-------- Data records

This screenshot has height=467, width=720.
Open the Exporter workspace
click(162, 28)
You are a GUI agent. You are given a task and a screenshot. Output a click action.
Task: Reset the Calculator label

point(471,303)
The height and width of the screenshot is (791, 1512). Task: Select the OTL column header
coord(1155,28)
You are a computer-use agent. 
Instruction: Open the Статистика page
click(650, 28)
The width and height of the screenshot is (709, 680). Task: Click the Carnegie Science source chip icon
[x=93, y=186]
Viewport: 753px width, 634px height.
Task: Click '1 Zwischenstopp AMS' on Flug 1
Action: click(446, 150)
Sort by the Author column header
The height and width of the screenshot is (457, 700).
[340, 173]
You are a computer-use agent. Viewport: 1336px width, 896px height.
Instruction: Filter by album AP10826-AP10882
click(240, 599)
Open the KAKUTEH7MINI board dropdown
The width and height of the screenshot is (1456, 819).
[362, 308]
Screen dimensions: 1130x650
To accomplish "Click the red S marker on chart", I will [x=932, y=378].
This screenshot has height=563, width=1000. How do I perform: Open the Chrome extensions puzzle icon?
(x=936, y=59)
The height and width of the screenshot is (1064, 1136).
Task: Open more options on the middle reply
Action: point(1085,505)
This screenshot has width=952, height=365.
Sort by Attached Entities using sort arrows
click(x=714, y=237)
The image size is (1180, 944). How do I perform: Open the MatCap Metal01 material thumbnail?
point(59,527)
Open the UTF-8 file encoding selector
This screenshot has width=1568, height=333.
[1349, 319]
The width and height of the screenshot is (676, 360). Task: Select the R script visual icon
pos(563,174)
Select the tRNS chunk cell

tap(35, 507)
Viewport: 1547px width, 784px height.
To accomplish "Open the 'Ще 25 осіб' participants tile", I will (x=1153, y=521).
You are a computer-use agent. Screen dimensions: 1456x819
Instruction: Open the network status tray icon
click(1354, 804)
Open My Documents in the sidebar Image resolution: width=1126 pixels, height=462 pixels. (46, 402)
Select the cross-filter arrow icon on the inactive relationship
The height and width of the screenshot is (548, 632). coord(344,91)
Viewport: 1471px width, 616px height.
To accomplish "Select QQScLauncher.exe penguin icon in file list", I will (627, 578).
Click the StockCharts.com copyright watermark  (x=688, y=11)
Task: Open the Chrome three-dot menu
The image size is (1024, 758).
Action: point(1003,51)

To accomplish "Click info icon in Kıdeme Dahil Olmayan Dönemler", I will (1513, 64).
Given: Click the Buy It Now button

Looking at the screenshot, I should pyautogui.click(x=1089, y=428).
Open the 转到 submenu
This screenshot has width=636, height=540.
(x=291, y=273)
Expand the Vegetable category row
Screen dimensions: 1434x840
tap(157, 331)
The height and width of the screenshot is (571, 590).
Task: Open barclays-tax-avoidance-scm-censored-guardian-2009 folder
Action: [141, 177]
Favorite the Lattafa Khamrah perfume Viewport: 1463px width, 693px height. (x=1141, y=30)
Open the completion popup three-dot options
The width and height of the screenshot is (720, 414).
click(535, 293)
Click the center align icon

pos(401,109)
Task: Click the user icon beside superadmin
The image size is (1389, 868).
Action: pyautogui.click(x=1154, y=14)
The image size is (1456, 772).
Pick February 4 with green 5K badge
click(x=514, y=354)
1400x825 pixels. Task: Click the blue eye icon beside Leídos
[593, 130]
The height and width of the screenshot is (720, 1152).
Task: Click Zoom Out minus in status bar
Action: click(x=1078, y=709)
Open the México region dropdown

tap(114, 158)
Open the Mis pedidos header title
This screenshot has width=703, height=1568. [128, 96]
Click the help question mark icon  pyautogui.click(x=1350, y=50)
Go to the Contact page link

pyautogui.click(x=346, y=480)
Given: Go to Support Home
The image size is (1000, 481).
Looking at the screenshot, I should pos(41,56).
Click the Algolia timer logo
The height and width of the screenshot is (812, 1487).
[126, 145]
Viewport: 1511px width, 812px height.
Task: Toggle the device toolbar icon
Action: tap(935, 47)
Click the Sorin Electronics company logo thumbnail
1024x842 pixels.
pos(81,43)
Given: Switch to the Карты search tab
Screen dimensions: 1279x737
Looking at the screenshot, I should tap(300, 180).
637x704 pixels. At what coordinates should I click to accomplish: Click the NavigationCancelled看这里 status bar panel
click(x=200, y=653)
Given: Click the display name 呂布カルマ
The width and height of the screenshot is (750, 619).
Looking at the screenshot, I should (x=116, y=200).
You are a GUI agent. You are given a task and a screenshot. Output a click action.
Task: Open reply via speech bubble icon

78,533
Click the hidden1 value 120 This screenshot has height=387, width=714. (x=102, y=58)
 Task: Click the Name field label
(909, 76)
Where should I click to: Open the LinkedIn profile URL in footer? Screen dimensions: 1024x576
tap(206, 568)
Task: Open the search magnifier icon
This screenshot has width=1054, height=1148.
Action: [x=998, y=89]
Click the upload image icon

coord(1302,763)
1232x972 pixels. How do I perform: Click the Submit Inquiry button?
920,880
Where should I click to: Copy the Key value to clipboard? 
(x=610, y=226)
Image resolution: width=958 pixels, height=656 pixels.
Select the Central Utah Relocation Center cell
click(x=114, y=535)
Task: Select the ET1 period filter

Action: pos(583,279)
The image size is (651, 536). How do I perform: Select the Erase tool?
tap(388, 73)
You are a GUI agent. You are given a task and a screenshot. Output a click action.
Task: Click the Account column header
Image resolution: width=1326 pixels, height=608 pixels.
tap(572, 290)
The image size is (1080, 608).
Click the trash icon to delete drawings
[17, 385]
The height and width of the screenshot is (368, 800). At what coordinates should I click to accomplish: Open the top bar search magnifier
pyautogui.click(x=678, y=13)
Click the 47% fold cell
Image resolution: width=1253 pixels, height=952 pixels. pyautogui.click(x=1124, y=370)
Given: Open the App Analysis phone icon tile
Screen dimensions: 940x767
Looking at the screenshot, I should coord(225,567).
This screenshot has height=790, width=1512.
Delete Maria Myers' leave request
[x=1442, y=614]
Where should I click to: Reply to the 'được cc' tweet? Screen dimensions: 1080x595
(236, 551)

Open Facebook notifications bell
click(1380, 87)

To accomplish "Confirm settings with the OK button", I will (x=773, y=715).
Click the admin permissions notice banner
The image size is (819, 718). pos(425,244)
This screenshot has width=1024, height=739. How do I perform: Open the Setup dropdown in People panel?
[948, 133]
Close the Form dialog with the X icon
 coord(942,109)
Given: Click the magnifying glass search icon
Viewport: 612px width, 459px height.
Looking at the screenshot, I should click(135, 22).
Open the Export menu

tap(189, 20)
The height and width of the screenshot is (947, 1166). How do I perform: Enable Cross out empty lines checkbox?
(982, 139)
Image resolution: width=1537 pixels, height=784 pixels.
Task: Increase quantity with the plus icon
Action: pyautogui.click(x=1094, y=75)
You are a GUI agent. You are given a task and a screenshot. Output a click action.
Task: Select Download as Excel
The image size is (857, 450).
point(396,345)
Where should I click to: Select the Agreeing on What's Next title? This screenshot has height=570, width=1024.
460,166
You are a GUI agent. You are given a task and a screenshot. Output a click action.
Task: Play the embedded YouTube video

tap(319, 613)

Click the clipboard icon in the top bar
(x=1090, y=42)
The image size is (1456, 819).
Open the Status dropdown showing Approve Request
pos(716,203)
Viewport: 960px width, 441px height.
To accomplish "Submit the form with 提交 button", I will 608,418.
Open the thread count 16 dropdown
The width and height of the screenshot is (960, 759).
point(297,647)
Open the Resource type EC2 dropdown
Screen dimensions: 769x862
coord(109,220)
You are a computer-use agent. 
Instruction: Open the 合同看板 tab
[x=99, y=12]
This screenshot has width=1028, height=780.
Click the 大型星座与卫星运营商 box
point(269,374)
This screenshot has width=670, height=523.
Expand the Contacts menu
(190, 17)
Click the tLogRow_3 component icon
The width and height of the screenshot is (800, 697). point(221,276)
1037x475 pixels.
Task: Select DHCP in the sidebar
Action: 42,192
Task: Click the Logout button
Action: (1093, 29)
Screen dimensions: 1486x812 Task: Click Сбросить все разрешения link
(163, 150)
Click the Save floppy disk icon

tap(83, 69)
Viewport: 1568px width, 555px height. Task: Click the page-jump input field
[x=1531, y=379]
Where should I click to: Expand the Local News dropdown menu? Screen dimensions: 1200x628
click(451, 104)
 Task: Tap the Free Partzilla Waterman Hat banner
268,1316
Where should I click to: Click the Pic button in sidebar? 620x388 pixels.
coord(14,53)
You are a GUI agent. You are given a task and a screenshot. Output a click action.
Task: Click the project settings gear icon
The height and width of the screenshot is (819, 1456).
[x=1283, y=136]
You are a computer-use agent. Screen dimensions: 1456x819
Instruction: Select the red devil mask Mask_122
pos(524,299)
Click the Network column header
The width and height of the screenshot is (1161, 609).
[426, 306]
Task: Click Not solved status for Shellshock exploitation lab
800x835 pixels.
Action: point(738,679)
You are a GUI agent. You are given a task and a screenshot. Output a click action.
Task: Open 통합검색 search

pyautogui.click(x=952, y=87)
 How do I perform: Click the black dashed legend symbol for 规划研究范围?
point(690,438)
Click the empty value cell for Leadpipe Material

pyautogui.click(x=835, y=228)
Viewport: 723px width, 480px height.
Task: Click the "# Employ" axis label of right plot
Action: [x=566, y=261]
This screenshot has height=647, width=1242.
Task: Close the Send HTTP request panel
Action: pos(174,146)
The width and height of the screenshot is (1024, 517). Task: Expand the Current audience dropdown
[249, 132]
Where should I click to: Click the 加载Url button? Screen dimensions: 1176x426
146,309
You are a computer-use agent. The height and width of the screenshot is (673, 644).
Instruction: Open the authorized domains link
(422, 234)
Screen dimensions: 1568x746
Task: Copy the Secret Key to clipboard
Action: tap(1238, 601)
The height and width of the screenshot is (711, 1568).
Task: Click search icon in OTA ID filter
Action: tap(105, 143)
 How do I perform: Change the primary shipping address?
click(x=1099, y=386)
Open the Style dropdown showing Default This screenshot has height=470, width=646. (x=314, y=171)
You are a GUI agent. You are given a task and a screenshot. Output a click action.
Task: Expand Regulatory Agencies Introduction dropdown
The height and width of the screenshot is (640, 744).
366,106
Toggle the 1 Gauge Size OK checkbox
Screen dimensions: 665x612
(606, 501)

----------------

§ **Work to be completed**
Please turn the data from the line containing "Where should I click to: Reply" through the line containing "The image size is (819, 718). pos(425,244)" into a numbered list, leaving out any blank lines.

§ **Solution to this exercise**
1. Where should I click to: Reply to the 'được cc' tweet? Screen dimensions: 1080x595
2. (236, 551)
3. Open Facebook notifications bell
4. click(1380, 87)
5. To accomplish "Confirm settings with the OK button", I will (x=773, y=715).
6. Click the admin permissions notice banner
7. The image size is (819, 718). pos(425,244)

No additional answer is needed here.